- [ASSIGNMENT] Reproduce exactly, from the data that follows, the line with "Avião da FAB", the line with "Fale Conosco (25, 2319)", and every line that lies between them.

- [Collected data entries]
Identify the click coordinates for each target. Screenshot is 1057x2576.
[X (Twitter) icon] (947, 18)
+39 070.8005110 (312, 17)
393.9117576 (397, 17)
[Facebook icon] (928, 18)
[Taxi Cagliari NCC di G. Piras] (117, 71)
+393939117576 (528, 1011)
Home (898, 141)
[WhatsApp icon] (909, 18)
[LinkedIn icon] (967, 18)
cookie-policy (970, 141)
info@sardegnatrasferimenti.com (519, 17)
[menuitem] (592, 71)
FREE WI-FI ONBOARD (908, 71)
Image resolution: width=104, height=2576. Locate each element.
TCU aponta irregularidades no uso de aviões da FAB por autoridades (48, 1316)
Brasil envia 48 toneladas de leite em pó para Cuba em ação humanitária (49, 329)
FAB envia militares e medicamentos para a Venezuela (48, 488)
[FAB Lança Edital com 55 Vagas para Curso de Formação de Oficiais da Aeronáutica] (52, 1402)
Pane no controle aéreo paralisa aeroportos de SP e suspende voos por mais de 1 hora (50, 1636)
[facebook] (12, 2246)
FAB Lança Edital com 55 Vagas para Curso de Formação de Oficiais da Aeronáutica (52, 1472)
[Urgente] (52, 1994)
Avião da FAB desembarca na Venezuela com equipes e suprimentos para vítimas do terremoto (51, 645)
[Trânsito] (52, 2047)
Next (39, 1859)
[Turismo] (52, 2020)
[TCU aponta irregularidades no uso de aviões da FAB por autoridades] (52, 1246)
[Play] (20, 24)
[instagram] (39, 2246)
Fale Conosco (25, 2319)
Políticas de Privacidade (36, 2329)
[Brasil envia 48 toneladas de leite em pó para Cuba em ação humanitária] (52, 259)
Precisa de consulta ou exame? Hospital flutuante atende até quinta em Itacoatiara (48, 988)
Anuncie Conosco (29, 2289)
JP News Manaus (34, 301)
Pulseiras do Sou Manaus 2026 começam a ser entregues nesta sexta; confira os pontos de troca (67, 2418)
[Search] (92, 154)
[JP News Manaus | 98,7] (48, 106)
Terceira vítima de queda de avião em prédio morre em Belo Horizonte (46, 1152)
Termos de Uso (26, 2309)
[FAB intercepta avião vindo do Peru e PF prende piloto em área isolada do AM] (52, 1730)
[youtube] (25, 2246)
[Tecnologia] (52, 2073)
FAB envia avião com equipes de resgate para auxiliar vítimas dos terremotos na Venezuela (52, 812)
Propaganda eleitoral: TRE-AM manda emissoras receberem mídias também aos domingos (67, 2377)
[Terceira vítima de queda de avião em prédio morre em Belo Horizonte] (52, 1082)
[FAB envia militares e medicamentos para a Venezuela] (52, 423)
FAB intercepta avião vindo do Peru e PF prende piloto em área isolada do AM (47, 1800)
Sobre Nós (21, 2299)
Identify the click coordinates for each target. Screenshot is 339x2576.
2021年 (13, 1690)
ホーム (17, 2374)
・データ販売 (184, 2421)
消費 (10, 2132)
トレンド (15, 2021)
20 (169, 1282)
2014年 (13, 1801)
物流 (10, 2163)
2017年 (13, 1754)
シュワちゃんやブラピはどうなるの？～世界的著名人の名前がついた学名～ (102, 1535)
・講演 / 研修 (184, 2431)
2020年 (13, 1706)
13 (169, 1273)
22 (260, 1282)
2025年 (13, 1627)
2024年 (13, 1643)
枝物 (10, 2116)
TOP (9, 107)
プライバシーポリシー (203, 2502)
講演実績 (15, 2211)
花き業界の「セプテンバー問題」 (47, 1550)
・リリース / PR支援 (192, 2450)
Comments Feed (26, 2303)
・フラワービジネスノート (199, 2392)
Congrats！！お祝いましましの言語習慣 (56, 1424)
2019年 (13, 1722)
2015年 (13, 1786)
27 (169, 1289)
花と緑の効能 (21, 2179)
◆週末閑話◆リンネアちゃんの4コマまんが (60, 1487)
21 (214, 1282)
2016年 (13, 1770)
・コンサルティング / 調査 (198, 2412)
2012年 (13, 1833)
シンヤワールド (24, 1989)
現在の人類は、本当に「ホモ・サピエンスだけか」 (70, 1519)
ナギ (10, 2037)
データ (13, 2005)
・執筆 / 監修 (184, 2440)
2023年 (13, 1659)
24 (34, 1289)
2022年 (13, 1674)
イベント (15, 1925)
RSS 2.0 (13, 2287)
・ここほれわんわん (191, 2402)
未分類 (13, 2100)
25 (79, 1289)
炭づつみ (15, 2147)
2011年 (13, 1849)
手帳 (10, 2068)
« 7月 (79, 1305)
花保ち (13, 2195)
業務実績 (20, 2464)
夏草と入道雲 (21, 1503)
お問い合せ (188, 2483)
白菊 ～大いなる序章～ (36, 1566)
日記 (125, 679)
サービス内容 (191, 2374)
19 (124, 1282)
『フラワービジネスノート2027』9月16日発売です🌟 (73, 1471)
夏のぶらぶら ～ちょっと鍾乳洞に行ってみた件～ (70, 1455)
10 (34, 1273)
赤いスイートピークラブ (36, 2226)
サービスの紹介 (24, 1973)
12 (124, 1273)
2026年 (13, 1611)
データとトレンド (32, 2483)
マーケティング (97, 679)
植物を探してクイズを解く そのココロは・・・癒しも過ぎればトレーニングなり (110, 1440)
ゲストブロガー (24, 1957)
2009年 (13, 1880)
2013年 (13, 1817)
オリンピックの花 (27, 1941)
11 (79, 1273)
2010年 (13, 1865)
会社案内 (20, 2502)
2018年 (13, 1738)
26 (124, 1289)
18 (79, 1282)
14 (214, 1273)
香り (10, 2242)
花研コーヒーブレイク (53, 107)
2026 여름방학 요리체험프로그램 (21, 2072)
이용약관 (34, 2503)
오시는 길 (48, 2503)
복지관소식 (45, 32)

- [REPLY TO THE TASK]
Avião da FAB desembarca na Venezuela com equipes e suprimentos para vítimas do terremoto (51, 645)
[Trânsito] (52, 2047)
Next (39, 1859)
[Turismo] (52, 2020)
[TCU aponta irregularidades no uso de aviões da FAB por autoridades] (52, 1246)
[Play] (20, 24)
[instagram] (39, 2246)
Fale Conosco (25, 2319)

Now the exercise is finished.